Standardized Tests Tell Us That Improvements Are Needed Now

When I ran into a couple of my former high school students recently, they complained to me about the extraordinary number of test preparation exercises they were required to complete during their junior year to prepare them for that year’s standardized tests, tests which would be used to determine if the high school had made mandated Adequate Yearly Progress (AYP).  It seemed that test preparation had been the dominant component of their English curriculum, while many other classroom activities—such as reading literature of consequence and refining their higher order writing skills—had gone by the wayside.  For them, the junior year of high school English was a boring expanse of timed practice tests—one after another after another—focusing on skills that they should have learned years before.
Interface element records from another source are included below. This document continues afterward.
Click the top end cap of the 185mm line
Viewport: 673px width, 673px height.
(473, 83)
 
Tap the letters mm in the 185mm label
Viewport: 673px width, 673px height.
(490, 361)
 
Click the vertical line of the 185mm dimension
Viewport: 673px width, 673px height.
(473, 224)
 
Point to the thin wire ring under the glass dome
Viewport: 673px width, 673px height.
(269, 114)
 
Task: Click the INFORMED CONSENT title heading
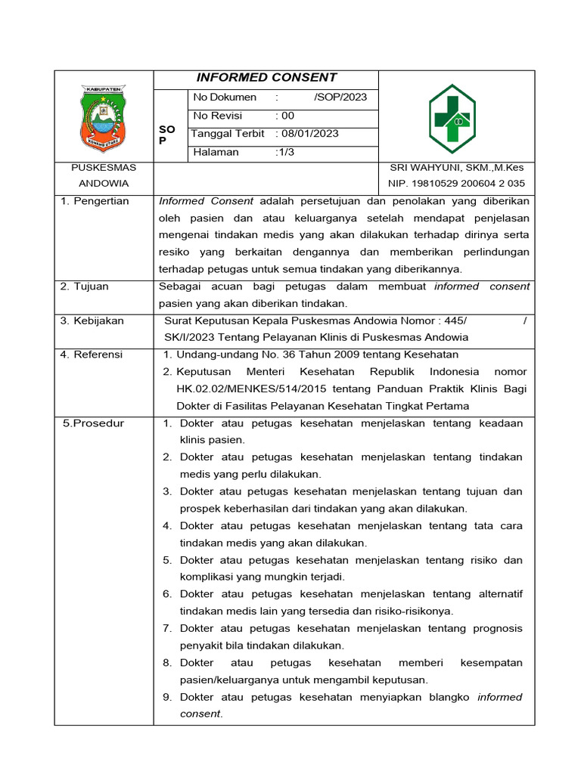(266, 78)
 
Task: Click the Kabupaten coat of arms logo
(104, 119)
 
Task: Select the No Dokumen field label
(225, 98)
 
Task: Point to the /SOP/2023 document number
(340, 98)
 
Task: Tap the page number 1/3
(285, 152)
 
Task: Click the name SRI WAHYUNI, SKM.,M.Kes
(456, 168)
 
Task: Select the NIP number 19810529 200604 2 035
(456, 183)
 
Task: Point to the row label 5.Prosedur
(93, 423)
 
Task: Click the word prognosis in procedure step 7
(497, 628)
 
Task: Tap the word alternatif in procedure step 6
(498, 594)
However, before anyone points a finger and complains that the No Child Left Behind legislation forces schools to “teach to the test”, allow me to offer another thought: the unfortunate experience of my former students points to a problem with our school curriculum as a whole leading to the junior year of high school—not the concept of standardized testing.  If our schools have to engage in panicky last-chance remediation serving to barely boost students over the bar, it points out a flaw in our expectations in the years leading up to the junior year testing.  Why should so much test preparation be necessary if the English curriculum features consistently high expectations for reading and writing from kindergarten onwards for all students?  Is AYP such a difficult standard to meet that our students should find it difficult to achieve proficiency if they are pushed to excel throughout their years of public schooling?

Think about it.  Is it so unreasonable to expect our high school juniors to be able to correctly use the objective and subjective cases of pronouns, punctuate compound sentences, recognize and use some complex vocabulary, understand paragraphing, and read an unfamiliar passage and answer questions about the content?  Doing these tasks well should not require intensive make-up work during the junior year in high school.  Right from the start, our public schools must teach and reinforce these basic English language skills.
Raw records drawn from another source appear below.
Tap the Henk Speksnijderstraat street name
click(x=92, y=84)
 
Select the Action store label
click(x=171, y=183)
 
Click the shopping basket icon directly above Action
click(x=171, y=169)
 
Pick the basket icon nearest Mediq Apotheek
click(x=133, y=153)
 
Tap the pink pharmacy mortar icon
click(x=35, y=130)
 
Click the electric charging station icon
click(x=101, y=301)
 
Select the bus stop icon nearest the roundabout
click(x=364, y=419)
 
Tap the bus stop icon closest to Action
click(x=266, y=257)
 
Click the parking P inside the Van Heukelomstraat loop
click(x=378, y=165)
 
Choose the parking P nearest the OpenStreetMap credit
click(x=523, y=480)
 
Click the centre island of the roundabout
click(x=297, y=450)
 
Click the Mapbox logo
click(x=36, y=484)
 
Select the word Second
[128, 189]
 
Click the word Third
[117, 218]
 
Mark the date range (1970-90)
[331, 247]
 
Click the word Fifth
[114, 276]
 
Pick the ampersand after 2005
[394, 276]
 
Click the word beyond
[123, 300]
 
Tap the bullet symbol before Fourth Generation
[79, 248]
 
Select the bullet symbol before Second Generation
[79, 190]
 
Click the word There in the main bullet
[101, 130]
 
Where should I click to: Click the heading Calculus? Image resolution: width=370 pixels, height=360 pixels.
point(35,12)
Anyone who has ever taught will agree that standardized testing cannot measure all the learning that goes on in a school year.  However, it can—and does—provide a useful yardstick for determining whether our schools have transferred the most basic skills of a literate society to a new generation.  Without the gut check that standardized tests provide, we are blind to failings in curriculum and teaching that will only become apparent well after the diploma has been conferred.  Standardized testing is a tool, albeit one with limits, that allows the public to take a hard look at the results generated by their tax dollars.

“Good enough” is simply not good enough anymore.  We have to press our schools and our students to step up their efforts and outcomes if we are to be able to justify the massive costs of our public schools.  We have been waiting for significant progress in our public schools ever since the U.S. Department of Education issued “A Nation at Risk” back in 1983.   The time for future improvements is today.  We have waited too long already.
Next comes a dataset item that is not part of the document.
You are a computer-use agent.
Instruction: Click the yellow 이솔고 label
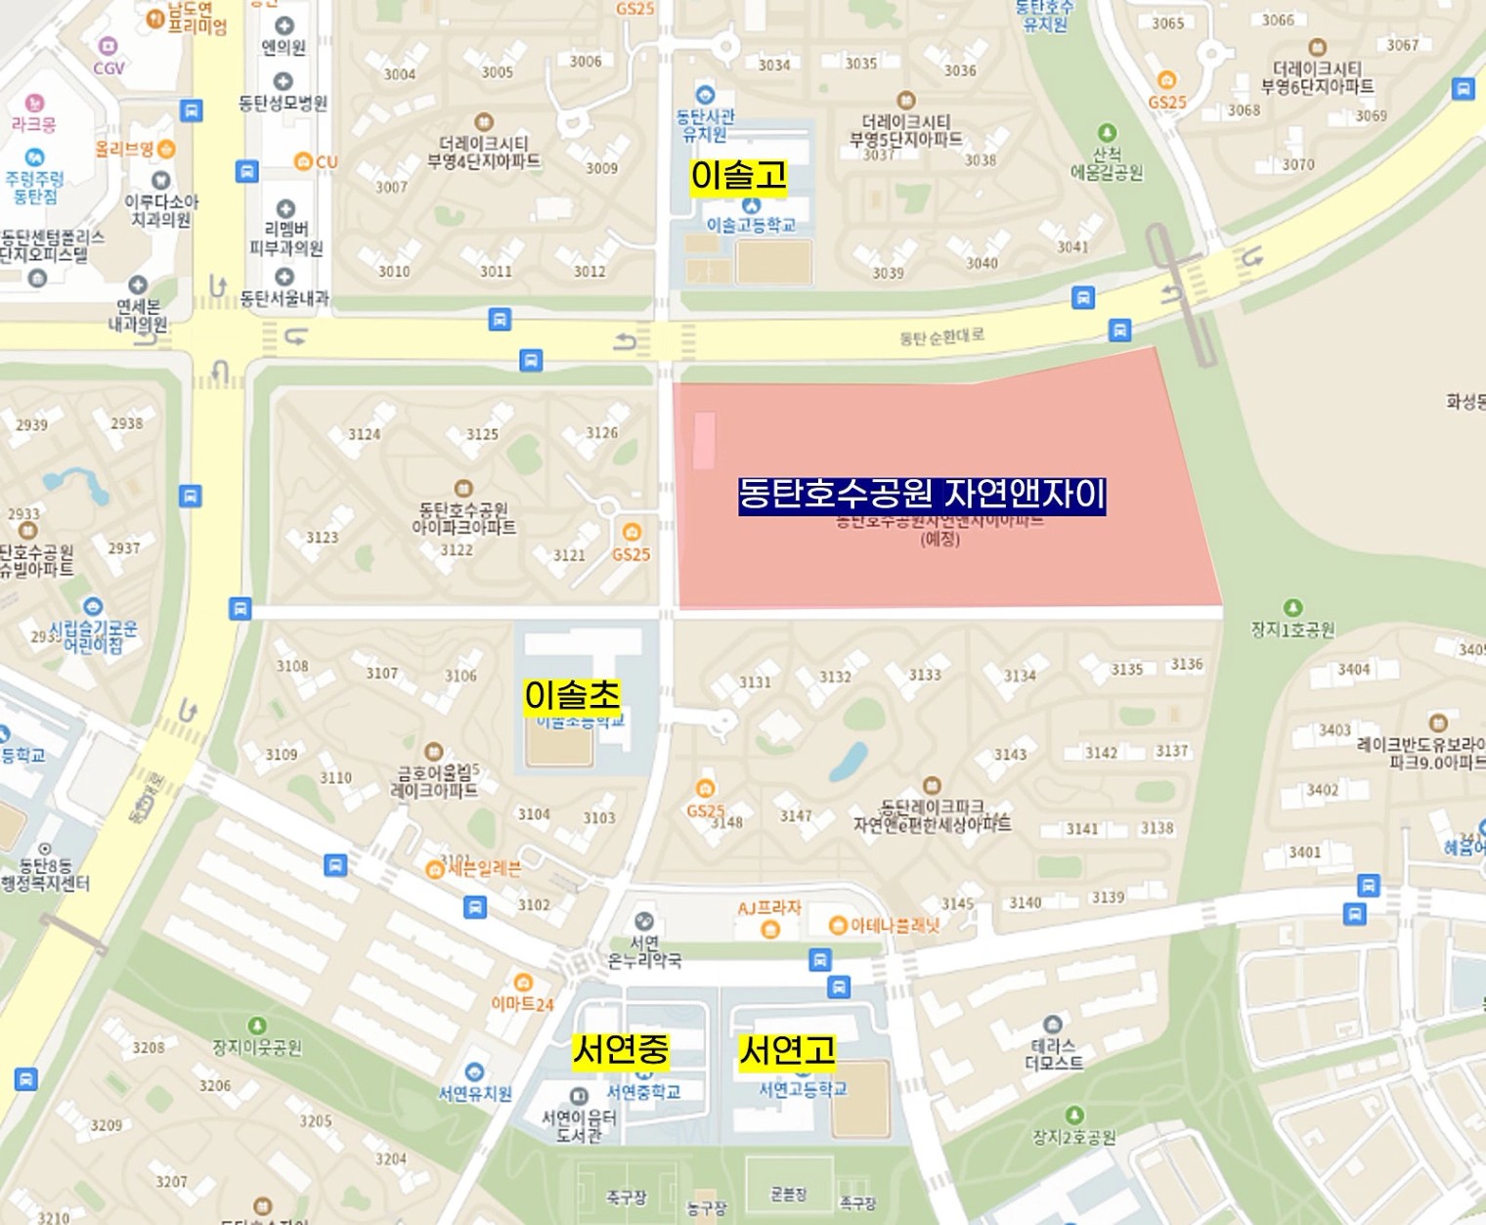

The problems our schools have with achieving a measure of success as basic as AYP are less a symptom of flawed tests and more the result of a pervasive culture of low expectations for our most at-risk students, many of whom are shunted into classes that are designed to monitor them instead of teach them.  The one-third of Illinois public schools sporting Academic Early Warning and Academic Watch labels (I recommend a visit to to check on the status of your local schools here in Illinois) should be a wake up call for our legislators and taxpayers to kick at the schoolhouse doors and demand results instead of more excuses.  To use an instructive analogy, please consider the following: would you be pleased with a very expensive car that ran correctly only two-thirds of the time?  Why should we have a lower standard for our public schools than we would for our automobile?

Our schools—just as with our automobiles—will not work perfectly every time we call upon them, but we can expect much more than what we receive at present for our tax dollars.  If we remain mute, we are cheating both our children and our nation—neither of which is acceptable in a society that professes to value our children and the wonder they bring to our world.